Scaling tech company with a catalyst
My first English text on Substack is an introduction to one of my top 3 holdings
Today’s investment thesis is not entirely unknown, as I briefly mentioned the company in a Finnish Traders' Club episode in September 2022. The story of this long-term pick has since matured, and I believe it deserves a deeper dive into the reasons behind the investment thesis, as I believe the company has a good chance of doubling over the next five years (CAGR 15%).
Red Violet ($RDVT) is a small American technology company that was originally part of a publicly traded company called Fluent. In 2018, it became its own listed company through a spin-off.
Red Violet’s business model is straightforward:
Acquire a vast amount of data on individuals and businesses from various sources.
Create a scalable platform for processing and productizing it.
Sell analytics to different customer segments.
All the data is collected into a massive CORE database, which serves as the heart for two key products, IDI and FOREWARN. Interactive Data Intelligence (IDI) is an analytics solution that provides organizations with tools for identity verification, fraud prevention, and regulatory compliance.

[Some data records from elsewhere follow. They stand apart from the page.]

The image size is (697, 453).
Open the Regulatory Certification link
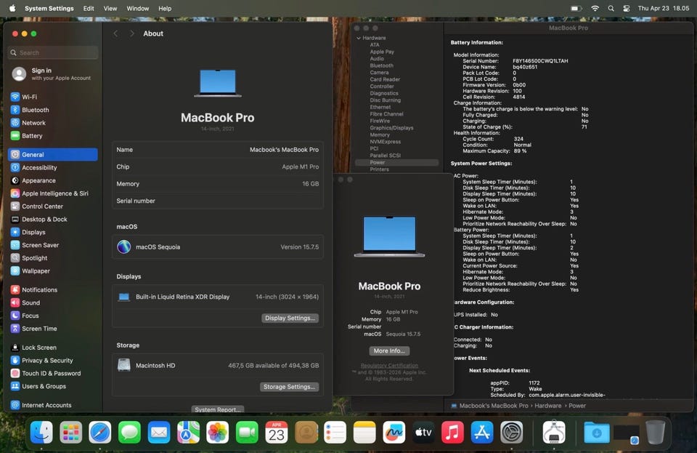pyautogui.click(x=389, y=366)
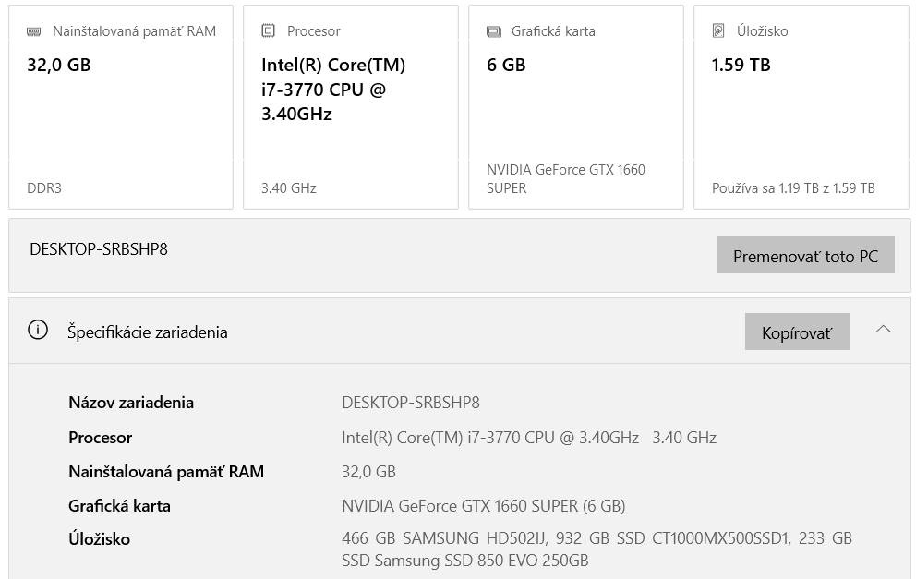Click the GTX 1660 SUPER (6 GB) specification value
The height and width of the screenshot is (579, 916).
click(483, 506)
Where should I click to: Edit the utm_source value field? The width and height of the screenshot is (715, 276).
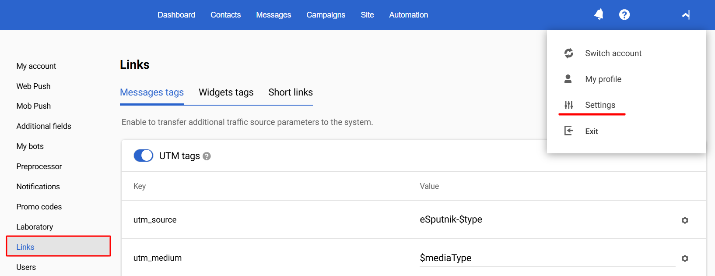(547, 219)
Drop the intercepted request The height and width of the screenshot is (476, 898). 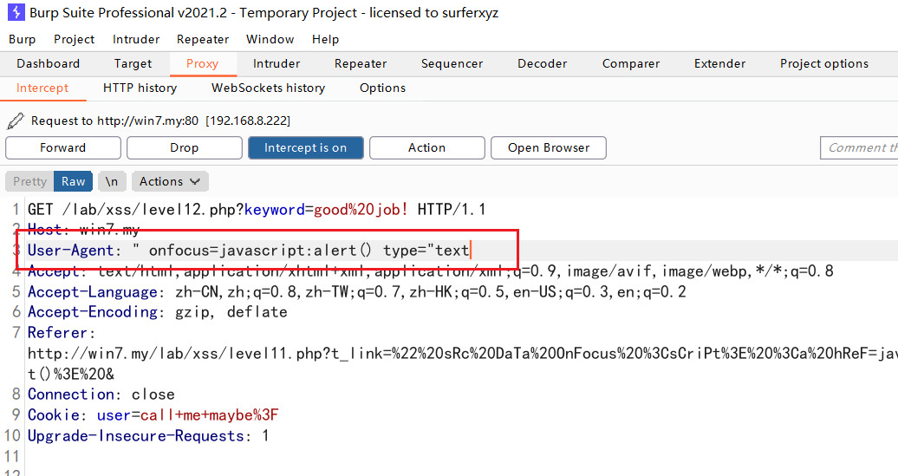click(x=184, y=147)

Its flagship product, idiCORE, supports risk management and corporate background research activities. FOREWARN is an application specifically tailored for real estate professionals, helping realtors identify and mitigate risks during client interactions. Both are sold to customers based on licensing, with fees varying by service usage and monthly billing.
In the latest 2Q24 earnings report, FOREWARN had 263,876 users and IDI had 8,477 billable customers. Growth in both products has been steady. Although in some M&A cases their customers have switched to competitors' products due to synergies, they have later returned to Red Violet’s better service, showing anecdotally the company's relative competitive advantage.

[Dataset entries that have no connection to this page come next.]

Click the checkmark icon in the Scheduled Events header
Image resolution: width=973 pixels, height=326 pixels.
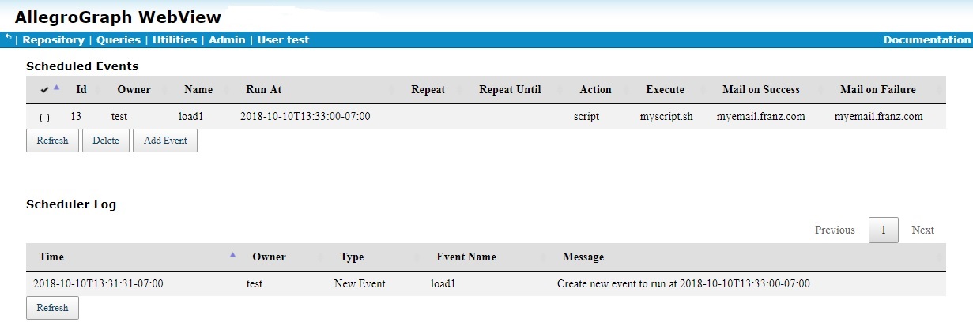(43, 90)
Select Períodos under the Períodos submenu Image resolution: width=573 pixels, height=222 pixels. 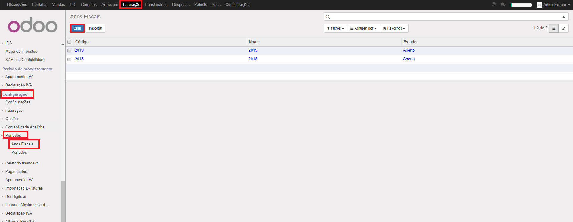click(x=19, y=153)
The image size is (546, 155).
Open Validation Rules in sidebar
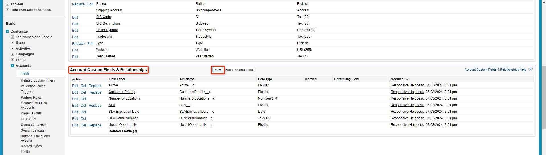pos(33,86)
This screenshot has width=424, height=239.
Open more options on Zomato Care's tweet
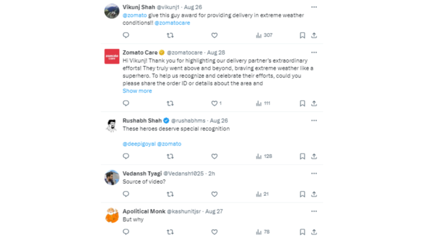(x=314, y=53)
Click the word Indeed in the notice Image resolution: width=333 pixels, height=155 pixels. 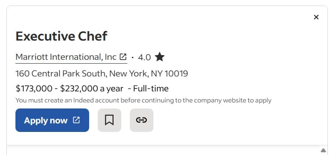point(84,100)
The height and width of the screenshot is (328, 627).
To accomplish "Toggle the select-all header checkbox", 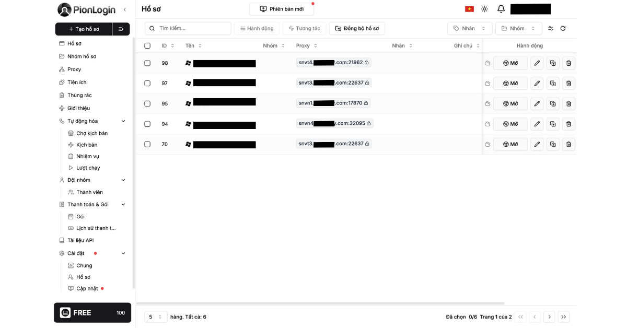I will click(x=147, y=46).
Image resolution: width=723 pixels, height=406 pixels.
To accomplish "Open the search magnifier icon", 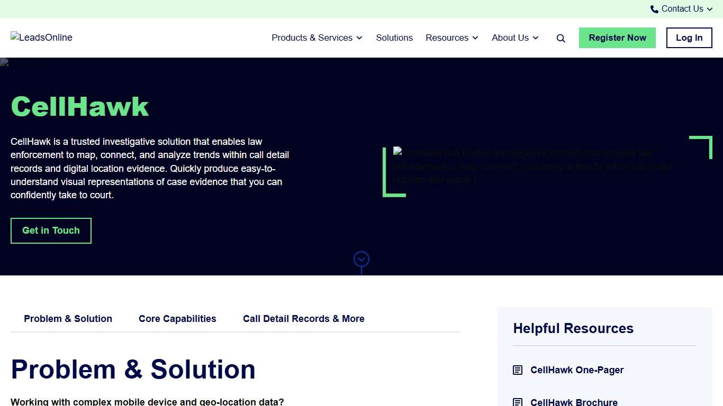I will (x=561, y=38).
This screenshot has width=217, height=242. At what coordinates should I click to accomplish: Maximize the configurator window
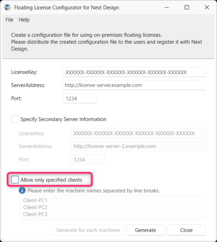(x=187, y=7)
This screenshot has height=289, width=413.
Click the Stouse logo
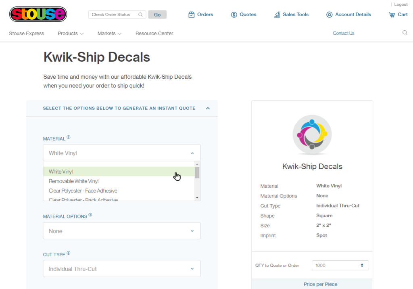click(x=38, y=14)
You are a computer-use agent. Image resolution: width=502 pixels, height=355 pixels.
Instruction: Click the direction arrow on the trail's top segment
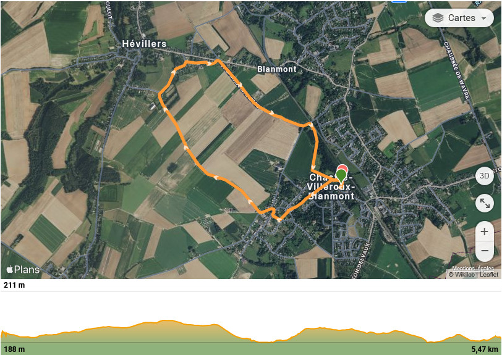pos(208,64)
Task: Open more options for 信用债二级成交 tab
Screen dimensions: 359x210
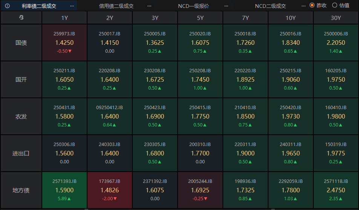Action: pyautogui.click(x=149, y=6)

In its business model, there are significant fixed initial investments, particularly related to the construction of databases and systems. As these investments are mostly behind Red Violet, the company’s real profitability will emerge as revenue grows.
A simple regression analysis shows how additional revenue (in MUSD) translates to a gross margin of about 90%, which CEO Derek Dubner has also confirmed in recent calls.
As a result, growth translates into an ever-improving gross margin, which has already risen from 50% to 80%, with the increase still continuing.
We can continue to illustrate scalability by walking down the income statement. For example, here are operational expenses (OPEX) per FOREWARN user.
When you relate the increased number of FOREWARN users to increased business expenses, the average new user has cost $78 in annual business expenses, while the user brings in more than $20 in monthly revenue at a 90% gross margin. At the same time, customer retention ("gross revenue retention") has consistently been over 90%, with the latest result being 94%.
Over the past year, the company has added 117,000 FOREWARN users and spent about $18 million USD on sales and marketing, yielding a conservatively estimated customer acquisition cost of $150 (although, not all sales and marketing expenses go directly toward customer acquisition).
Using the presented figures, the formula creates a simplified economic model for added customers with excellent characteristics:
Customer acquisition in year 0: $150
Revenue in year 1: 12 * $20 = $240
Gross margin in year 1: $240 * 90% = $216
Operating profit in year 1: $216 - $78 = $138
Revenue in year 2: $240 * 90% = $216
and so on.
This approach to valuing the business is a nice addition for me, but it is not the basis on which I make my own valuation. More on this later.
PRE-MORTEM
If Red Violet doesn’t continue to grow, it won’t be a good investment. Based on my assumptions, annual revenue growth should exceed 20% for the next 3-5 years. Red Violet’s $6 million in operating profit over the past 12 months doesn’t support its current valuation unless there is a promise of better results.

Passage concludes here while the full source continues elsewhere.